Automated systems exist that replicate manual processes, for example, by using imaging and software analysis to report the zone of inhibition in diffusion testing, or dispensing samples and determining results in dilutional testing. Automated instruments, such as the VITEK 2, BD Phoenix, and Microscan systems, are the most common methodology for AST. The specifications of each instrument vary, but the basic principle involves the introduction of a bacterial suspension into pre-formulated panels of antibiotics. The panels are incubated and the inhibition of bacterial growth by the antibiotic is automatically measured using methodologies such as turbidimetry, spectrophotometry or fluorescence detection. An expert system correlates the MICs with susceptibility results, and the results are automatically transmitted into the laboratory information system for validation and reporting. While such automated testing is less labour-intensive and more standardized than manual testing, its accuracy can be comparatively poor for certain organisms and antibiotics, so the disc diffusion test remains useful as a backup method.

Genetic methods

Genetic testing, such as via polymerase chain reaction, DNA microarray, and loop-mediated isothermal amplification, may be used to detect whether bacteria possess genes which confer antibiotic resistance. An example is the use of PCR to detect the mecA gene for beta-lactam resistant Staphylococcus aureus. Other examples include assays for testing vancomycin resistance genes vanA and vanB in Enterococcus species, and antibiotic resistance in Pseudomonas aeruginosa, Klebsiella pneumoniae and Escherichia coli. These tests have the benefit of being direct and rapid, as compared with observable methods, and have a high likelihood of detecting a finding when there is one to detect. However, whether resistance genes are detected does not always match the resistance profile seen with phenotypic method. The tests are also expensive and require specifically trained personnel.
Polymerase chain reaction is a method of identifying genes related to antibiotic susceptibility. In the PCR process, a bacterium's DNA is denatured and the two strands of the double helix separate.
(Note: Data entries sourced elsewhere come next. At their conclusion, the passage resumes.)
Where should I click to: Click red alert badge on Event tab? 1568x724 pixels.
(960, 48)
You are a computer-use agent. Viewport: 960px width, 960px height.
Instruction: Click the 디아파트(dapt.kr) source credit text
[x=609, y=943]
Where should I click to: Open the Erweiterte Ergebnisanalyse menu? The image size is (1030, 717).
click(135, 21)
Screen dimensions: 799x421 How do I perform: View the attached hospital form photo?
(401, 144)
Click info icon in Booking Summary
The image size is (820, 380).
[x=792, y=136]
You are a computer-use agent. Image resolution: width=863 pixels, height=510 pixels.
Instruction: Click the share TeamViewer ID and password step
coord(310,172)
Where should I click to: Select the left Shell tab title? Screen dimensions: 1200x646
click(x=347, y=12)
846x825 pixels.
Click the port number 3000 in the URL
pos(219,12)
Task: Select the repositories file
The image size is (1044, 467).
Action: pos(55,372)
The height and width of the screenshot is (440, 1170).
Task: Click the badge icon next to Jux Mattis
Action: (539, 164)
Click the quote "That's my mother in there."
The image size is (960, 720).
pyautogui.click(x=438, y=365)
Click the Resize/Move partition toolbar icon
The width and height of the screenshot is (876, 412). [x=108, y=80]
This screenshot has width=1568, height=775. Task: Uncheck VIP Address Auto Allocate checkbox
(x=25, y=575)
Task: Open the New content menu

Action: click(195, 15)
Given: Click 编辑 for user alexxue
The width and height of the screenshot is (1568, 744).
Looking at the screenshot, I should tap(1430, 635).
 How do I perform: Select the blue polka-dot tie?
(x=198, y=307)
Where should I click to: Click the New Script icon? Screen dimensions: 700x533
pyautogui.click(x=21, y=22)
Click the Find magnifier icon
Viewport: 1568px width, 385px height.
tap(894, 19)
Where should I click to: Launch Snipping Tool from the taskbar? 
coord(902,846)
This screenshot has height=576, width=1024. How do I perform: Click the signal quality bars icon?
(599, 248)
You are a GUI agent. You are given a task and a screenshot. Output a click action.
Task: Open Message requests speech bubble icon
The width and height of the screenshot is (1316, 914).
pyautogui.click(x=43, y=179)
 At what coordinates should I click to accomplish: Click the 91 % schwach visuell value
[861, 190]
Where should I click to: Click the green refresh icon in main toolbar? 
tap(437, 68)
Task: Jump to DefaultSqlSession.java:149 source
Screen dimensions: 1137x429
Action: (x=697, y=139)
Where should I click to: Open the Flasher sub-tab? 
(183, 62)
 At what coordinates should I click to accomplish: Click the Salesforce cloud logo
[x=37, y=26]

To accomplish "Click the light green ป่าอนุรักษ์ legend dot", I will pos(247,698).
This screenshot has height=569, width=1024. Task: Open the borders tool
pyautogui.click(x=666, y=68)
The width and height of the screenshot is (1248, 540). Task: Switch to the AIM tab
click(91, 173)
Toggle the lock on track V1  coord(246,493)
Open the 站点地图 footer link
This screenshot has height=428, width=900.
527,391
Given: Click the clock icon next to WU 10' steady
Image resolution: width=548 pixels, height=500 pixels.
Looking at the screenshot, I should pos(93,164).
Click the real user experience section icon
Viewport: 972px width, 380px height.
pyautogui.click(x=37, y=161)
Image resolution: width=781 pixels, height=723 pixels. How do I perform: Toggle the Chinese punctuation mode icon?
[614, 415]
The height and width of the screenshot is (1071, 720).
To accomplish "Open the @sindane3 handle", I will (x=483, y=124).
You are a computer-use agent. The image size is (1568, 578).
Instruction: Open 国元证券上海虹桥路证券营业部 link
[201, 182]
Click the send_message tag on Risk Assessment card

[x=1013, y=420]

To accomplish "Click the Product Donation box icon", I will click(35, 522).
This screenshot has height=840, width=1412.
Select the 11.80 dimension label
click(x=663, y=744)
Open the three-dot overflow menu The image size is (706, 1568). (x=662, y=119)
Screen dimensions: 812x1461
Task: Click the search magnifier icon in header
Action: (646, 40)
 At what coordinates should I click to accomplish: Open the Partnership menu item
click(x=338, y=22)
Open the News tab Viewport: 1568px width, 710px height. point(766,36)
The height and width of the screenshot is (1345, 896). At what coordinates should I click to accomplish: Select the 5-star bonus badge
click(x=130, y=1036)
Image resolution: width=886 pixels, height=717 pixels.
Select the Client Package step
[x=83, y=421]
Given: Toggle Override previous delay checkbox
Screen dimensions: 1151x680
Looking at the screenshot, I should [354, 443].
Primers specific to a sought-after gene are added to a solution containing the DNA, and a DNA polymerase is added alongside a mixture containing molecules that will be needed. If the relevant gene is present, every time this process runs, the quantity of the target gene will be doubled. After this process, the presence of the genes is demonstrated through a variety of methods including electrophoresis, southern blotting, and other DNA sequencing analysis methods.
DNA microarrays and chips use the binding of complementary DNA to a target gene or nucleic acid sequence. The benefit of this is that multiple genes can be assessed simultaneously.
Using magnetic nanoparticles studded with a beta-2-glycoprotein I peptide imitating a plasma protein, microbial pathogens could selectively be retrieved from blood culture specimens within hours, in a study published September 2024. Magnets are used to fish out the peptide-bacterial complex, followed by genetic testing.